For my (microprocessor controlled) astrophotography goals, and for my budget, I need camera with little noise at high ISO values and long exposures. A "soft" requirement is an articulated LCD screen so that I don't have to kneel on the ground to see what is being imaged through my refractor (yes, I could raise the tripod legs at the risk of decreased stability). DXOMark.com does comparisons of many cameras, so I looked at the information they had. Most of their testing is geared towards daylight photography, but they do some tests for "Sports (Low-Light ISO)" which is a starting place for us.
| Make | Model | Low-Light ISO Score |
| Panasonic | DMC-G3 | 667 |
| Panasonic | DMC-GH3 | 812 |
| Canon | 60D | 813 |
| Nikon | D5000 | 868 |
| Panasonic | E-P5 | 895 |
| Canon | 70D | 926 |
| Nikon | D5100 | 1183 |
| Nikon | D5300 | 1338 |
| Nikon | D610 | 2925 |
A full frame sensor (which scores great) is not in my budget, but I added the Nikon D610 to the list for a comparison.
So, in my lurking, I came upon the possibility that a number of cameras are amenable to modifications that allow for H-alpha wavelengths to be captured by CMOS sensors in digital cameras. To be more accurate, the CMOS sensors are already able to capture H-alpha wavelengths (and IR and UV). Camera manufacturers put glass and coatings over the sensors to block out UV and IR light so that terrestrial photography represents what our eyes see. Canon has two models, the 20Da and 60Da that come from the factory with the modification. Third party services such as Hypercams & Mods do the modification for reasonable fees, and there is always the DIY approach.

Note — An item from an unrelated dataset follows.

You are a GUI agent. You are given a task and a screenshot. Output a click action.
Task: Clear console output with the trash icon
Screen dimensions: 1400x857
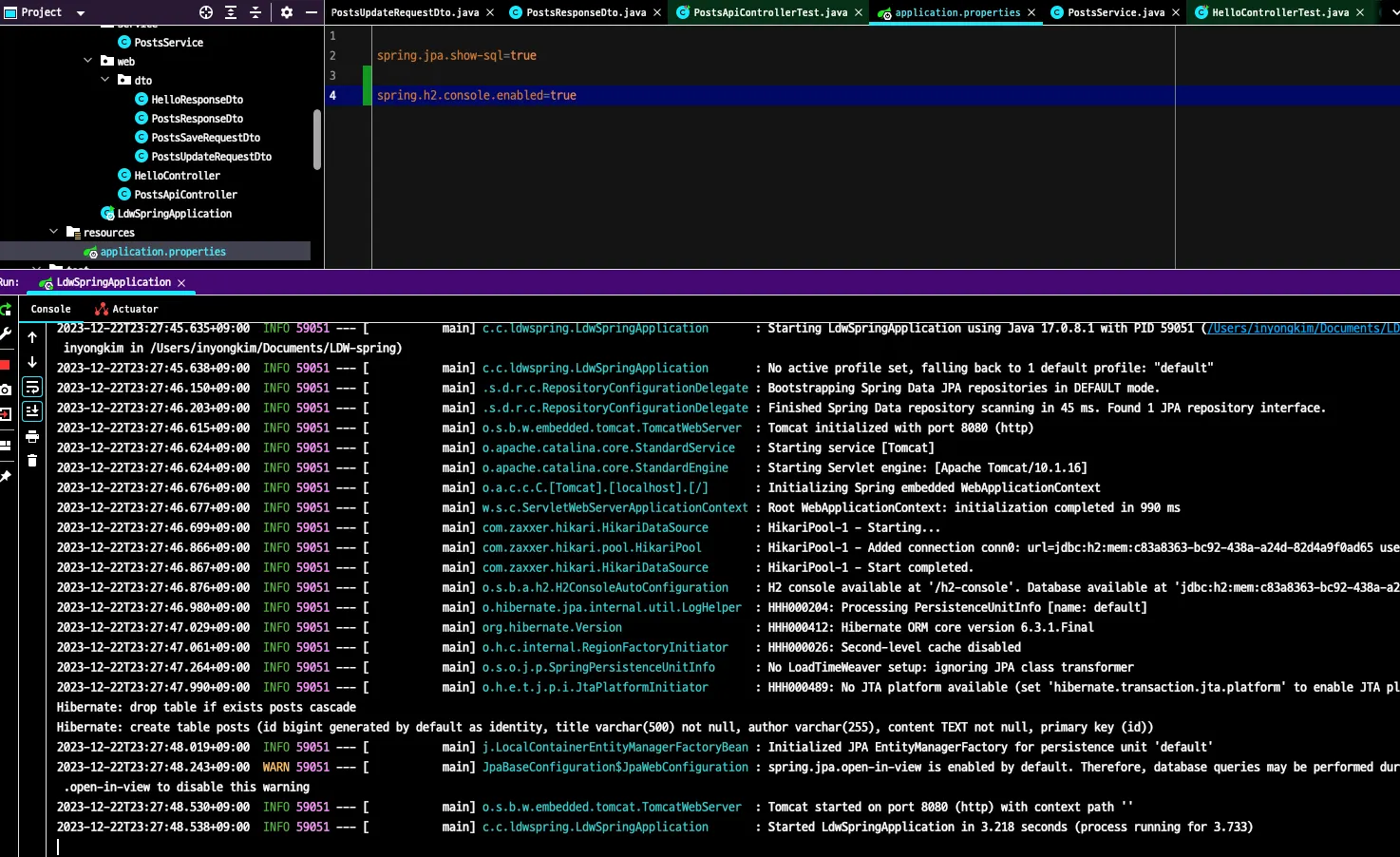[x=32, y=461]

For the price and DXOMark performance, the Nikon D5300 is looking great against similar competitors, but there is some concern about Amp glow. With more lurking, I came across a nice comparison of ISO and exposure times for the Nikon 5300. Being a scientist, I thought that there might be a systematic way we can evaluate the performance of digital camera sensors for astrophotography (and in general for long exposures). I saw a Canon 70D on sale, so I picked it up for testing (since I could quickly obtain a Canon EF to T-ring adapter for astrophotography).
Materials
Canon 70D
Michron intervalometer and E3 cable
iPhone 5
Methods
I configured the Micron to capture the following series of images with delays:
24 images x (1 minute exposure with 15 seconds delay)
20 images x (2 minute exposure with 15 second delay)
21 images x (4 minute exposure with 15 second delay)
15 images x (8 minute exposure with 15 second delay)
The delay was chosen to allow the sensor to cool down a bit between image captures. The camera and Micron with cable were placed in my basement with lights out. The temperature was set to 69° F. Image recording was set to obtain JPG + RAW images at full resolution. Noise reduction in the camera was turned off for long exposures. The lens of the camera was removed and replaced with the body cap. The articulated screen of the 70D was opened to provide better ventilation. An ISO setting was chosen, and the intervalometer was started.
By taking multiple photos using the intervalometer function of the Michron, the camera's sensor was allowed to warm up to a rough equilibrium point. The final JPEG image of each exposure time series was then used for image comparisons.
As a control the same procedure was done on a Panasonic DMC-G3. "Bulb" exposures are limited to 2 minutes on the G3, so data could not be collected at 4 and 8 minute exposure lengths.
Results
Figure 1: Canon 70D. Final JPG image of each exposure series was scaled to 5% to show overall sensor noise profile.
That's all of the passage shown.